Reputation: 35
The problem:
I need to find three numbers in array2 that add up or comes as close as possible to each number in array3(it has to be three numbers).
Print the corresponding index from list1 of each number used in array2
Can only use each number in array2 only twice.

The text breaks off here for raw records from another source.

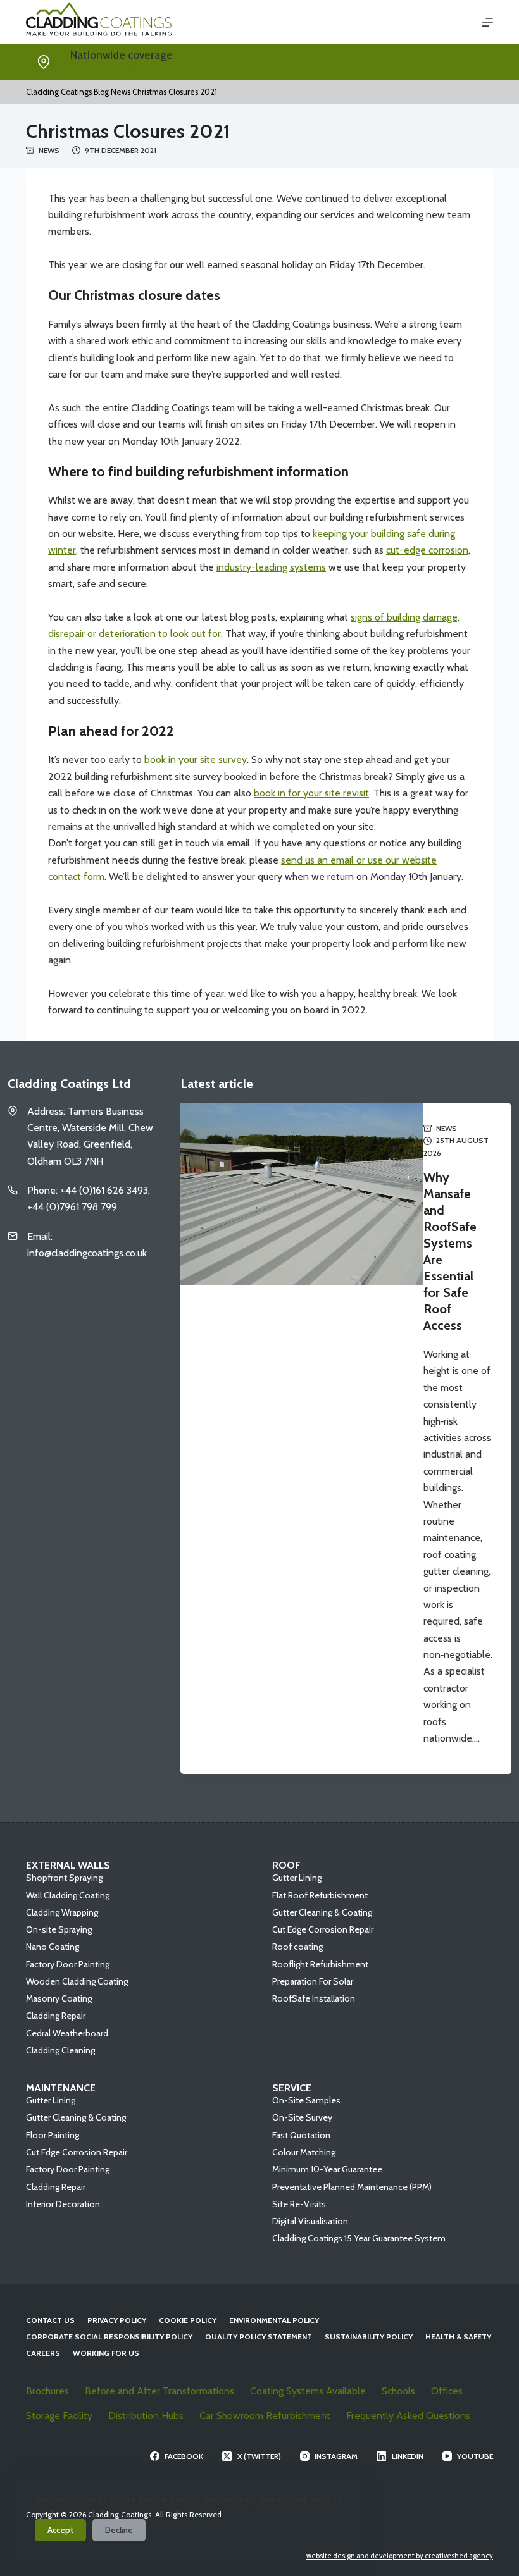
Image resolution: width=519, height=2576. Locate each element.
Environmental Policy (274, 2320)
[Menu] (487, 22)
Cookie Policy (187, 2320)
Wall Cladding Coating (67, 1895)
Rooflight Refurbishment (320, 1964)
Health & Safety (458, 2336)
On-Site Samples (306, 2100)
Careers (43, 2353)
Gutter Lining (297, 1877)
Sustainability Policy (369, 2336)
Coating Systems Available (308, 2391)
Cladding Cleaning (60, 2050)
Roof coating (297, 1946)
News (49, 150)
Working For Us (106, 2353)
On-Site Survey (302, 2117)
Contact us (50, 2320)
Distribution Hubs (146, 2416)
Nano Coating (52, 1946)
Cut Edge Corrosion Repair (322, 1929)
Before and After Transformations (159, 2391)
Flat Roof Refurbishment (320, 1895)
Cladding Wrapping (62, 1912)
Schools (398, 2391)
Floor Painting (52, 2135)
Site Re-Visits (299, 2204)
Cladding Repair (55, 2015)
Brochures (47, 2391)
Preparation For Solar (312, 1981)
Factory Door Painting (67, 1964)
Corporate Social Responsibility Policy (109, 2336)
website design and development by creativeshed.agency (399, 2555)
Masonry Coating (59, 1998)
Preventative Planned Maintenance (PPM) (352, 2187)
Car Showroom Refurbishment (264, 2416)
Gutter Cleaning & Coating (322, 1912)
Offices (447, 2391)
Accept (60, 2530)
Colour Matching (303, 2152)
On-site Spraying (59, 1929)
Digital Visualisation (310, 2221)
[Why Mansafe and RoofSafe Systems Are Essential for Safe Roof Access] (301, 1438)
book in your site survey (195, 759)
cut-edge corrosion (427, 550)
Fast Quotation (301, 2135)
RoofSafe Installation (313, 1998)
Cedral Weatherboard (67, 2033)
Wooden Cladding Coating (77, 1981)
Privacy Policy (116, 2320)
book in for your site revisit (311, 793)
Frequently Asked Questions (408, 2416)
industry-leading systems (271, 567)
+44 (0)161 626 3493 (118, 69)
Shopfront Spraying (64, 1877)
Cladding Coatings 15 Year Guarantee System (359, 2238)
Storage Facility (59, 2416)
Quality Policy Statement (258, 2336)
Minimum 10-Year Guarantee (327, 2169)
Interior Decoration (63, 2204)
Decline (119, 2530)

The data: I have three sets of data in one list and two arrays. First list is the names, second array is number, and third array is targets. list1 and array2 are the same length(55) but not array3.
list1 = ['ab', 'ac', 'ad', 'ae', 'af', 'ag', 'ah', 'ai', 'aj', 'ak',
'bc', 'bd', 'be', 'bf', 'bg', 'bh', 'bi', 'bj', 'bk', 'cd', 'ce',
'cf', 'cg', 'ch', 'ci', 'cj', 'ck', 'de', 'df', 'dg', 'dh', 'di',
'dj', 'dk', 'ef', 'eg', 'eh', 'ei', 'ej', 'ek', 'fg', 'fh', 'fi',
'fj', 'fk', 'gh', 'gi', 'gj', 'gk', 'hi', 'hj', 'hk', 'ij', 'ik',
'jk']
array2 = [39, 6, 29, 38, 2, 34, 7, 6, 2, 3, 37, 13, 20, 18, 4, 14,
28, 2, 20, 25, 13, 38, 32, 28, 9, 7, 14, 11, 31, 29, 29, 39, 9, 35,
14, 34, 23, 31, 11, 2, 37, 19, 18, 6, 5, 12, 6, 33, 30, 22, 38, 37,
13, 31, 40]
array3 = [80, 74, 84, 89, 89, 78, 79, 85, 81, 89, 75, 86, 76, 71,
82, 79, 75, 78, 83, 89]
The results I'm looking for are:
For 80 in array3, use 39+38+3, which would be 'ab', 'ae', 'ak' from list1.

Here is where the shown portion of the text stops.